## AIM OF THE TASK
For the entries that follow, retype exactly the lines from the one containing "Task: Open the Joined dropdown" to the one containing "Task: Like the top tweet with the heart icon", inclusive, and only those. Images stay out of the copy.
[THE DATA Boundary: Start]
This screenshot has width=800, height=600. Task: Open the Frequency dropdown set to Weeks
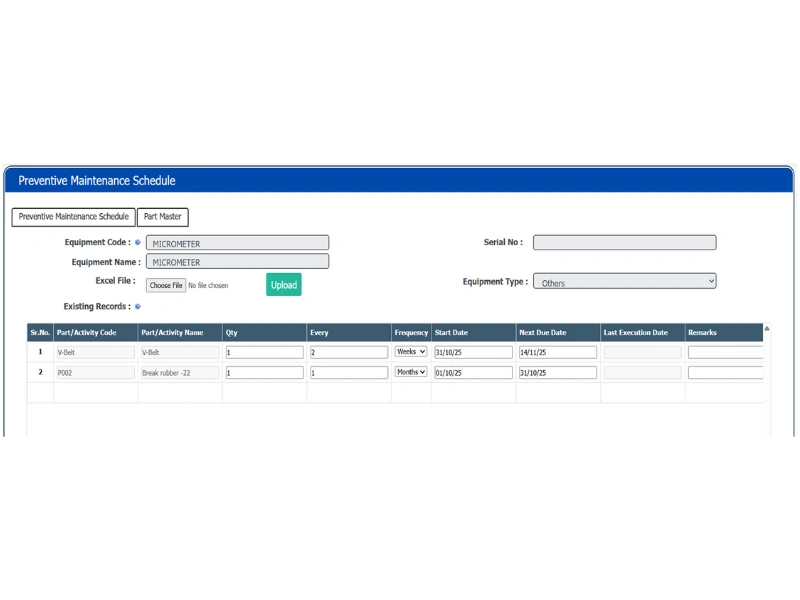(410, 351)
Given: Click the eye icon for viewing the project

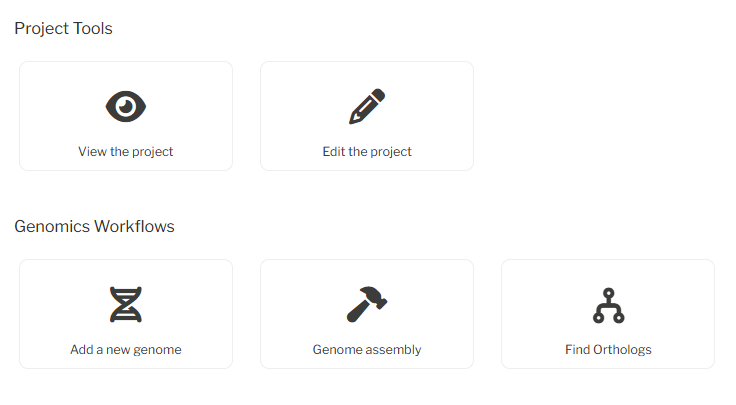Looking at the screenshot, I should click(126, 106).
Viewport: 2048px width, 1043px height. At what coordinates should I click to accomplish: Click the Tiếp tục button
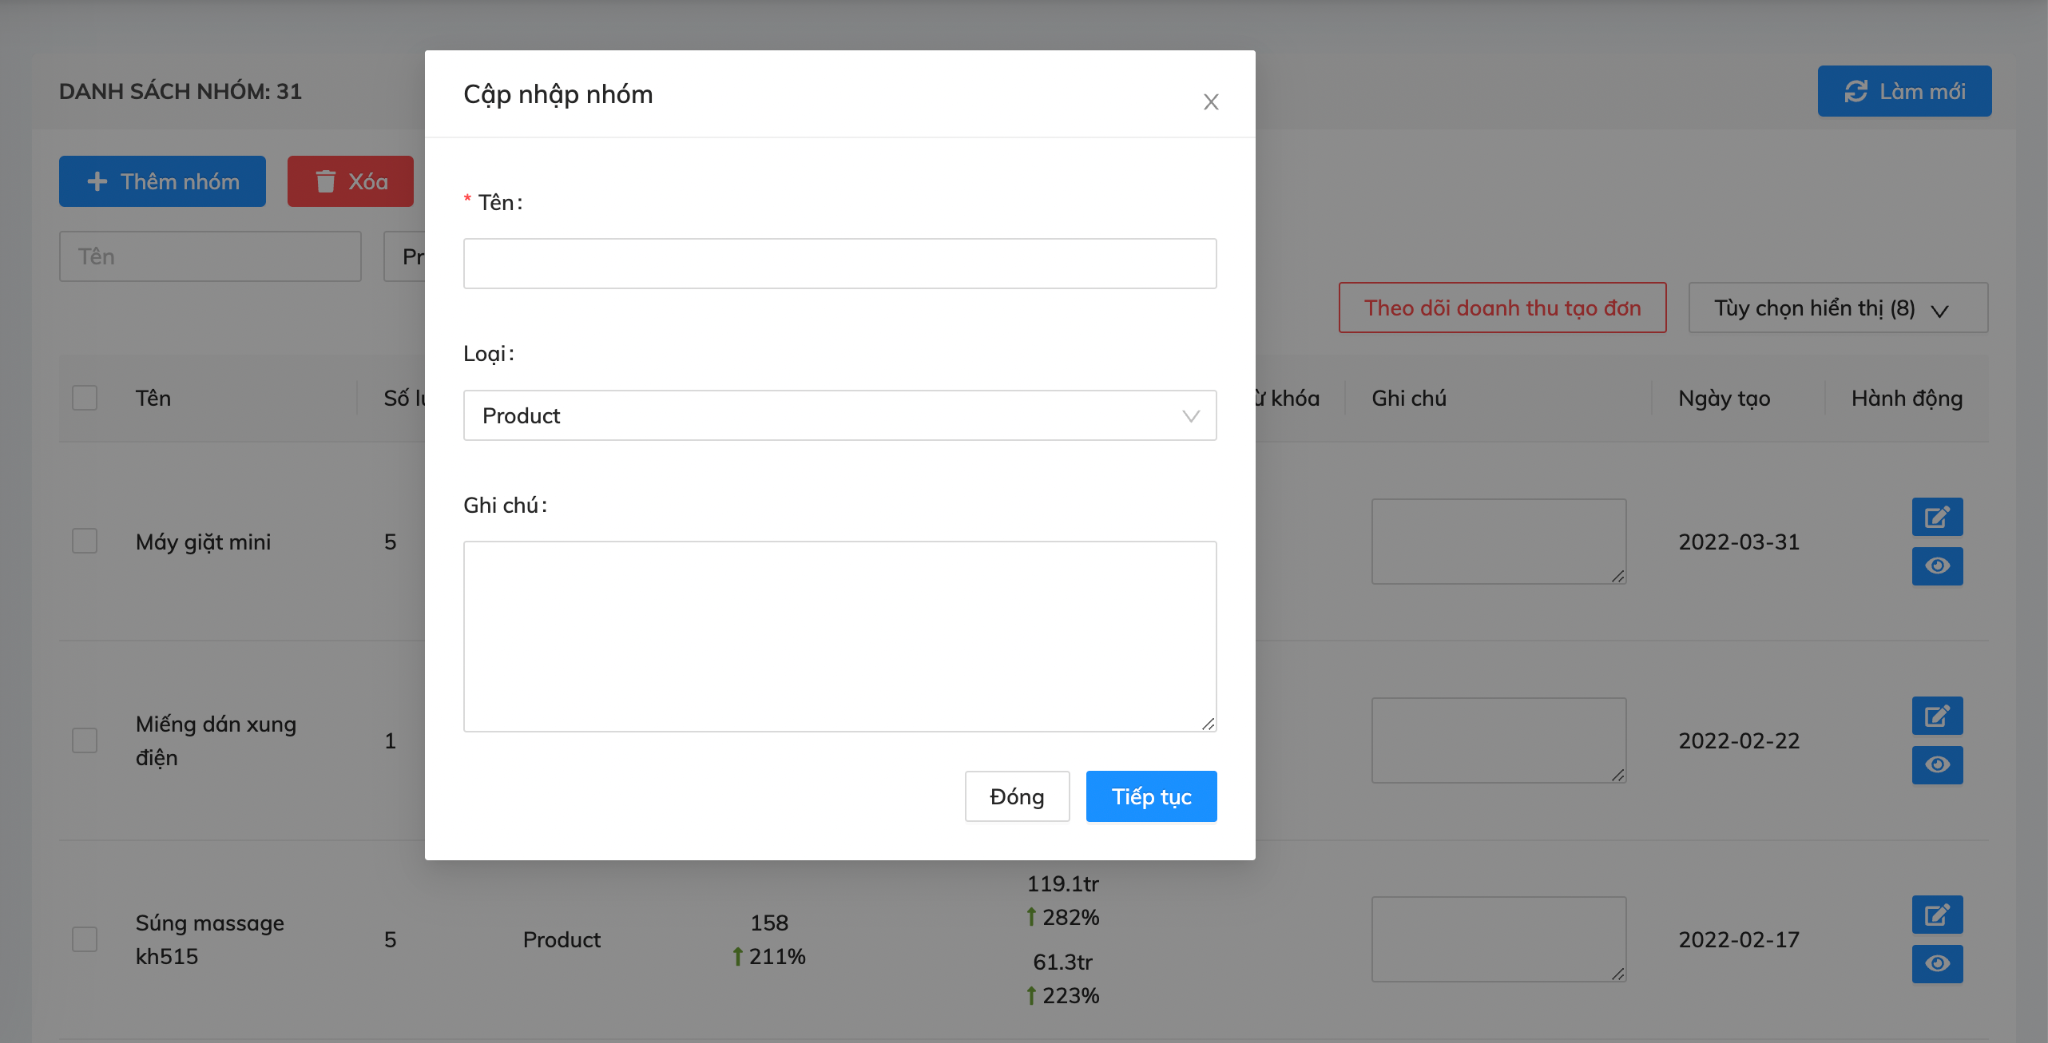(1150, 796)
[THE DATA Boundary: End]
[THE DATA Boundary: Start]
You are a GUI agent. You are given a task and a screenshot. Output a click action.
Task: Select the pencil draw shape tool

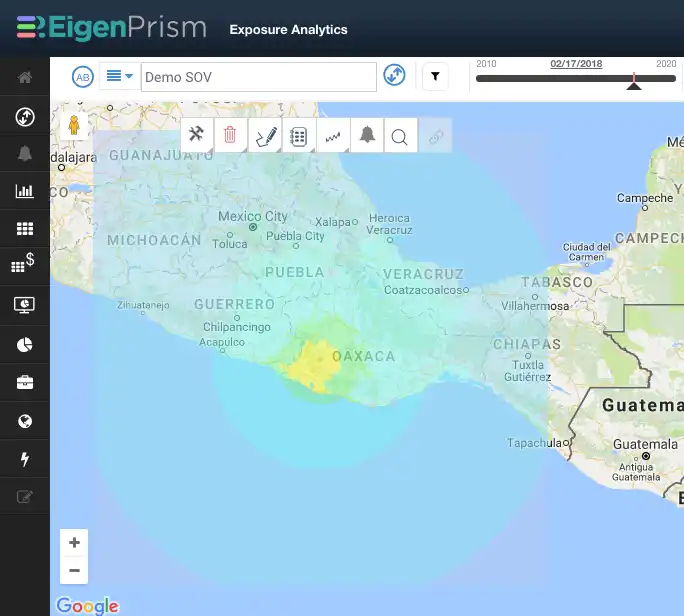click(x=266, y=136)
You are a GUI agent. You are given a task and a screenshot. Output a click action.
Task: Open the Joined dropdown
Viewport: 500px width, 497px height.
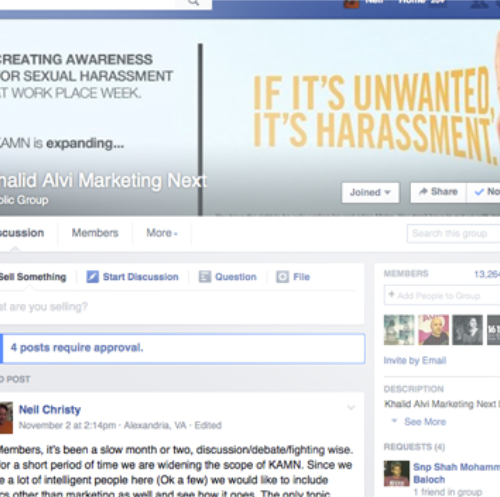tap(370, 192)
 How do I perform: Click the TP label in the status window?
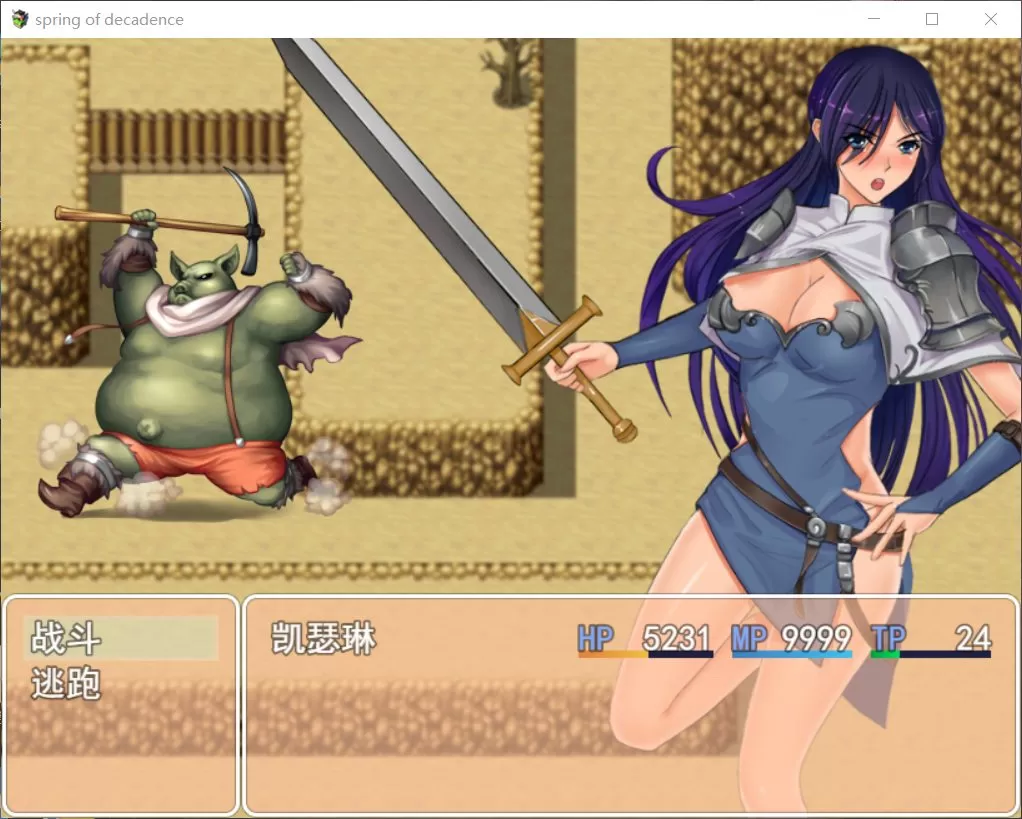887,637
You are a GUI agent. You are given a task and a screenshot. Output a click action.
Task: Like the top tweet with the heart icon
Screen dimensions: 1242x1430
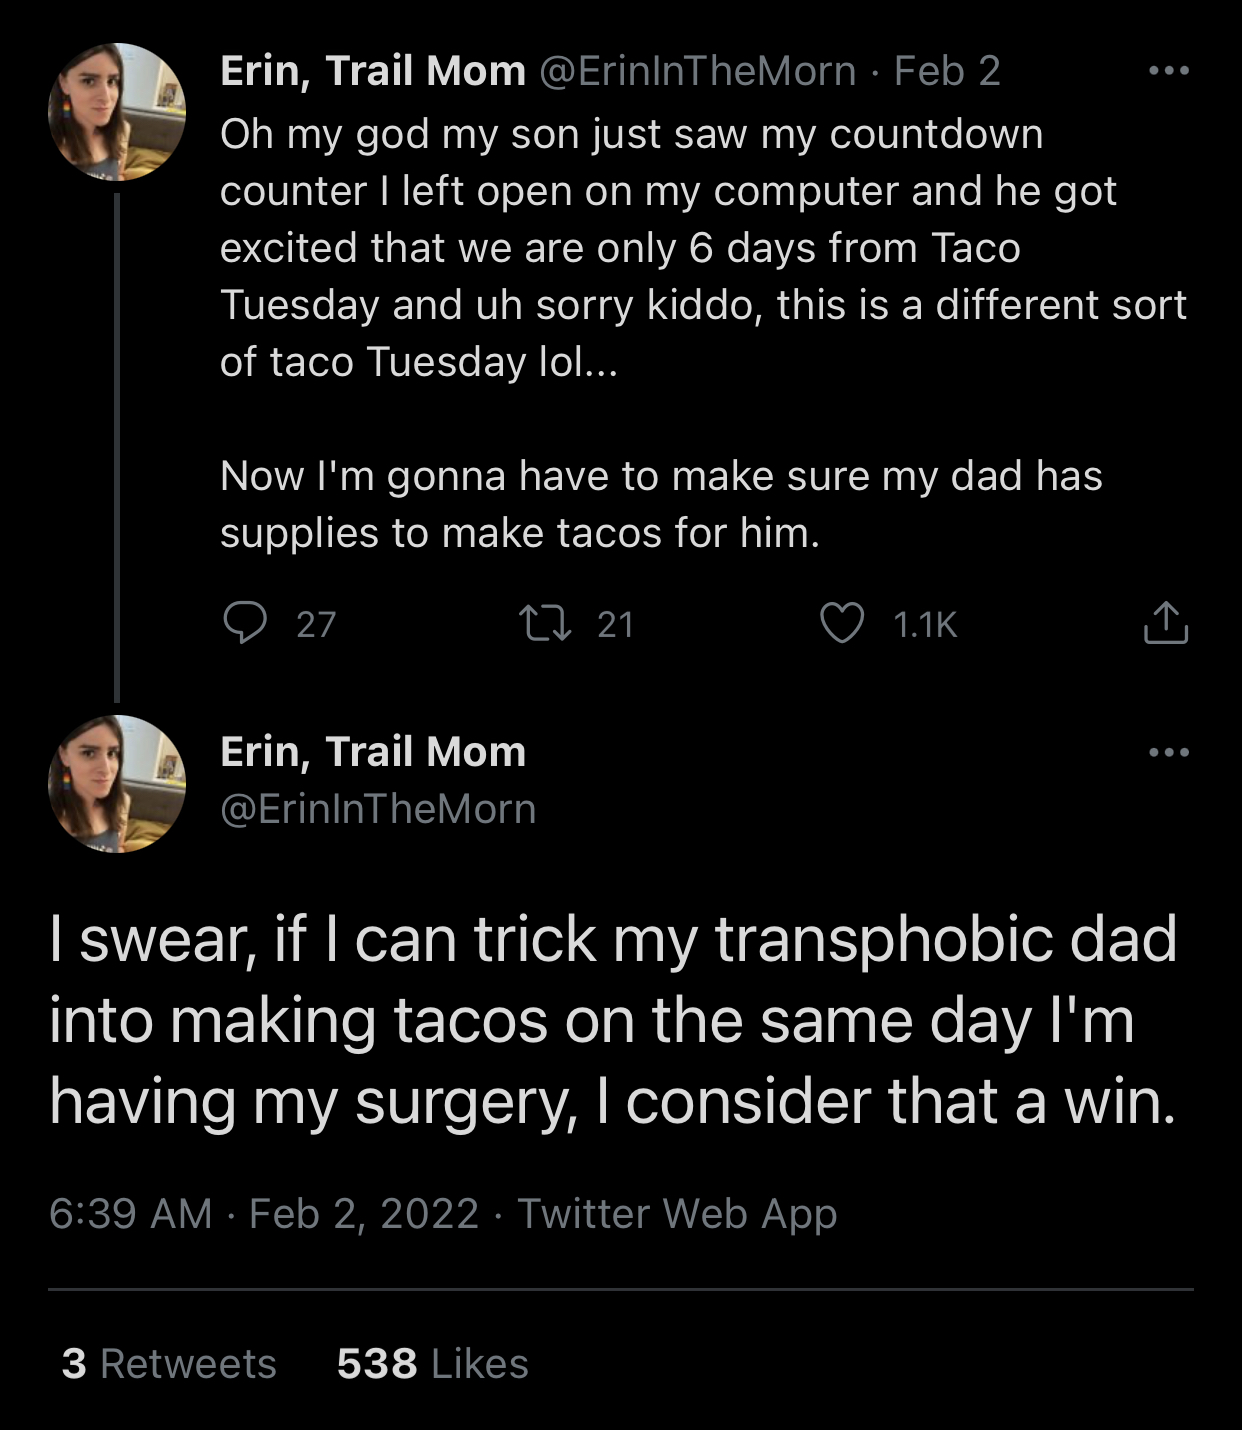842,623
[THE DATA Boundary: End]
## THE COMPLETED TASK
Task: Open the Joined dropdown
Viewport: 500px width, 497px height.
tap(370, 192)
 How do I perform: Click the TP label in the status window?
887,637
You are a GUI agent. You are given a task and a screenshot. Output a click action.
Task: Like the top tweet with the heart icon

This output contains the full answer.